The biggest issue with modern Star Trek is that it’s designed to be more like Star Wars
By Chad Porto
Star Trek was never supposed to be like Star Wars.
When you buy Pepsi, you’re expecting a soft drink. Pop, as we call it. You’re expecting something tart and a bit unique. You’re not expecting orange juice or milk. So if you started drinking a Pepsi that didn’t taste like Pepsi, would you really want to keep buying it? No, probably not. You’d probably just buy whatever it tasted like. Brand identity is a big thing and once it’s established, it’s unwise to move from that spot. That’s the issue that Star Trek has suffered from since 2009.

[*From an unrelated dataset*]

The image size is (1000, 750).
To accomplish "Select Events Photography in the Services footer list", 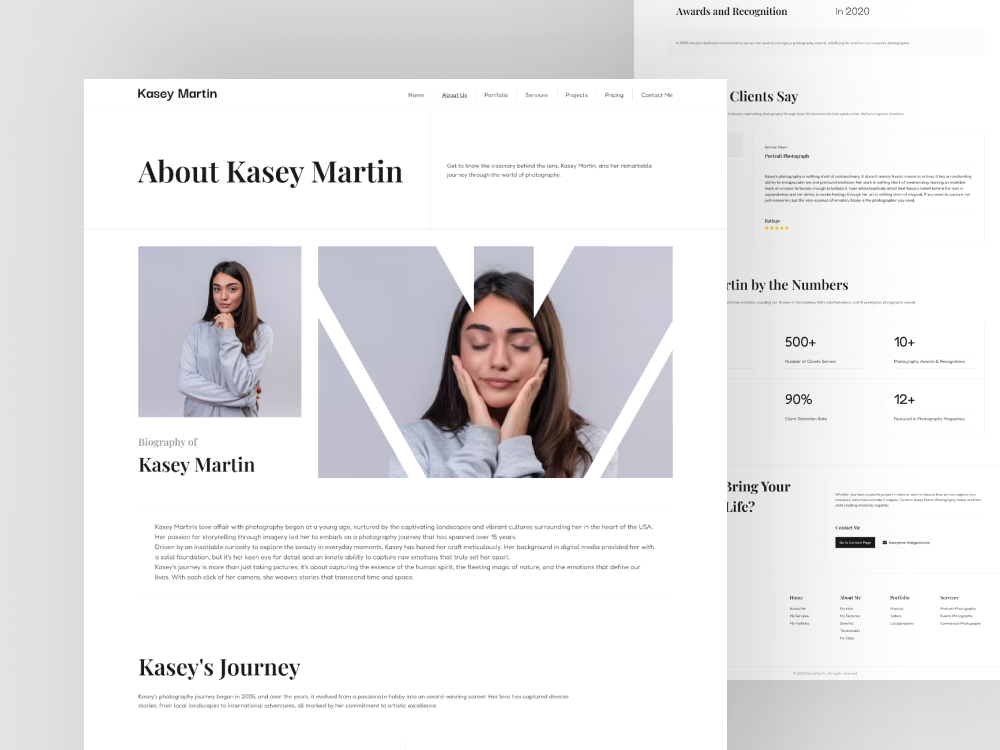I will pos(956,616).
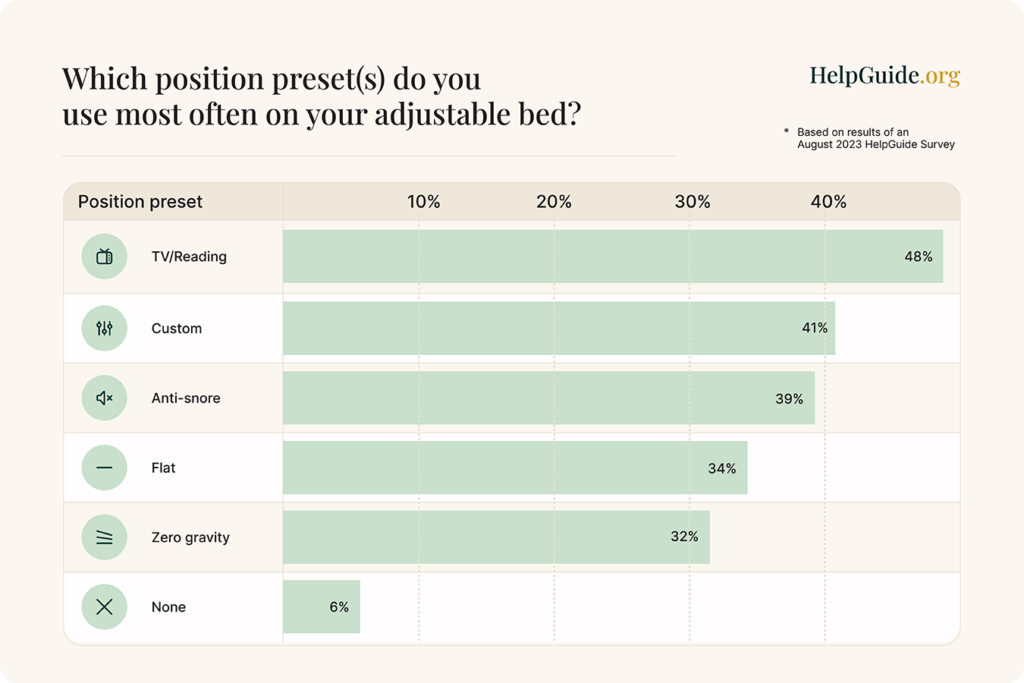Click the Anti-snore muted speaker icon
Viewport: 1024px width, 683px height.
[x=104, y=398]
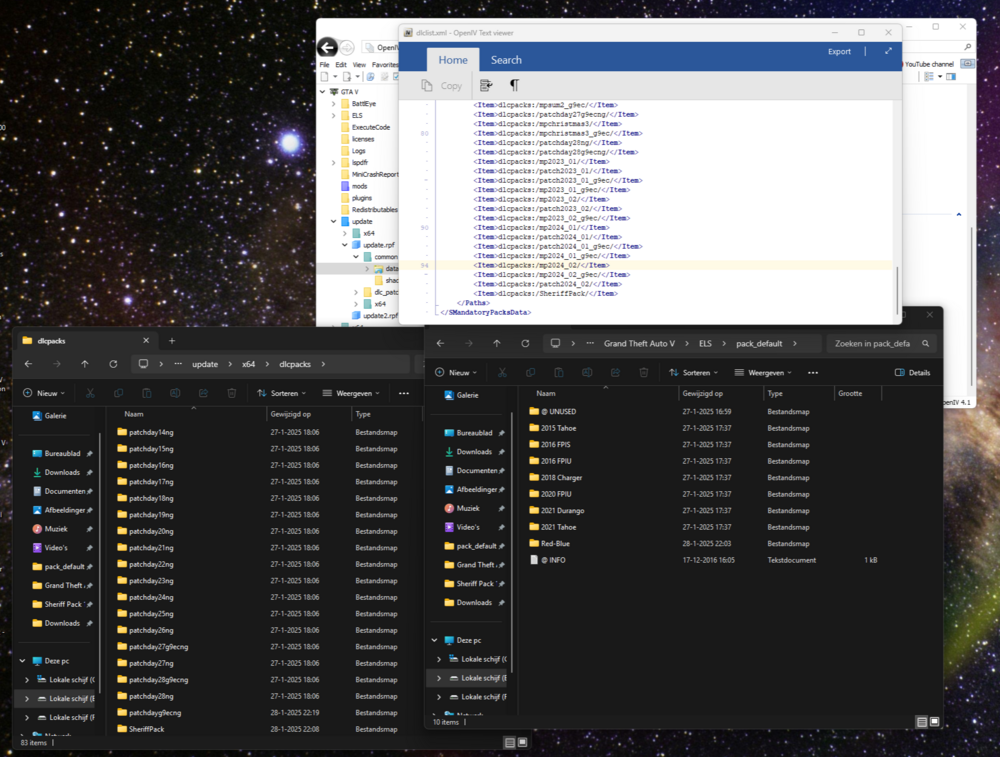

When J.J. Abrams and his buddy Alex Kurtzman joined Trek, it was clear that neither man loved the Star Trek that came before them. In fact, Abrams was a Star Wars fan. Now, there’s nothing wrong with that. Some Star Trek is great, and the original trilogies still stand the test of time, but no one wanted Star Trek to be Star Wars. After all, Star Wars already existed, so why try to be like something you could never be better than?
Some people have pushed back on the idea that the Nu Trek Era of Star Trek is designed to be like Star Wars, but former Star Trek 4 director Matt Shakman confirmed that the franchise was in fact trying to go in that direction when Abrams came in, saying to Collider;
"I think that one of the things that JJ [Abrams] has done so well is that, he’ll be the first to admit, he didn’t grow up being a giant Star Trek fan even though he’s a fan now. But he was a huge Star Wars fan. So I think in rebooting it with Chris Pine and Zoe [Saldaña] and Zach [Quinto], he brought a little bit of Star Wars to it, which I think helped expand its audience, in terms of the scope and the scale of it and the energy of it. I think that that certainly is the goal is to find more and more of an audience for Star Trek. But I am, like you, a huge fan of that, and it was a real shame that I couldn’t make the timing work on that."
Star Trek brought in 10s of millions of viewers a week, it didn’t need to “find more viewers”
Star Trek was never and should never have been considered a Star Wars-like property. Firstly, Trek came first and established instantly what they were and what they wanted to be. The idea that Paramount or Abrams needed to expand the fanbase past the conventional Trek fans is exactly how we ended up with another era of oversaturation.
Trek currently has five shows, with another two in the work and a gestating fourth film in a declining series of films. All of which attached to a streaming service that is constantly getting lapped by its competitors.
No, Star Trek didn’t need to expand its fanbase, as its fanbase has left in droves since the chance in the series. The series has gone from a stage play that argues about the morality of life’s biggest questions while asking what the right answer is. Rarely did the show browbeat it into you.
Now, the show is a big experience, with gaudy special effects that give nothing new to the product, with storylines that are bleak and depressing and usually devoid of any moralistic questions. And when the shows do dive into that area, they rarely use the same tact the other five shows used. Instead, now they use a sledge hammer to brow beat the “correct” answer into your heads. Lest you disagree.
The franchise has sort of course corrected with Strange New Worlds, and to a lesser extent Prodigy, but the franchise is still trying to feed fans “grimdark” storylines, and Rick and Morty clones to such a degree that what Star Trek was is getting lost in what it is now.
Some argue that Star Terk can be “anything” but it can’t be. Star Trek is Star Trek. It is uniquely its own thing and no matter what genre the show slides in and out of, it should always be that. Trek. A franchise that tackles big questions and leaves viewers with some lingering ideas that may be both sides have a point.
That’s what Trek is. That and punching Klingons in the face.
What it isn’t and should never be is Star Wars.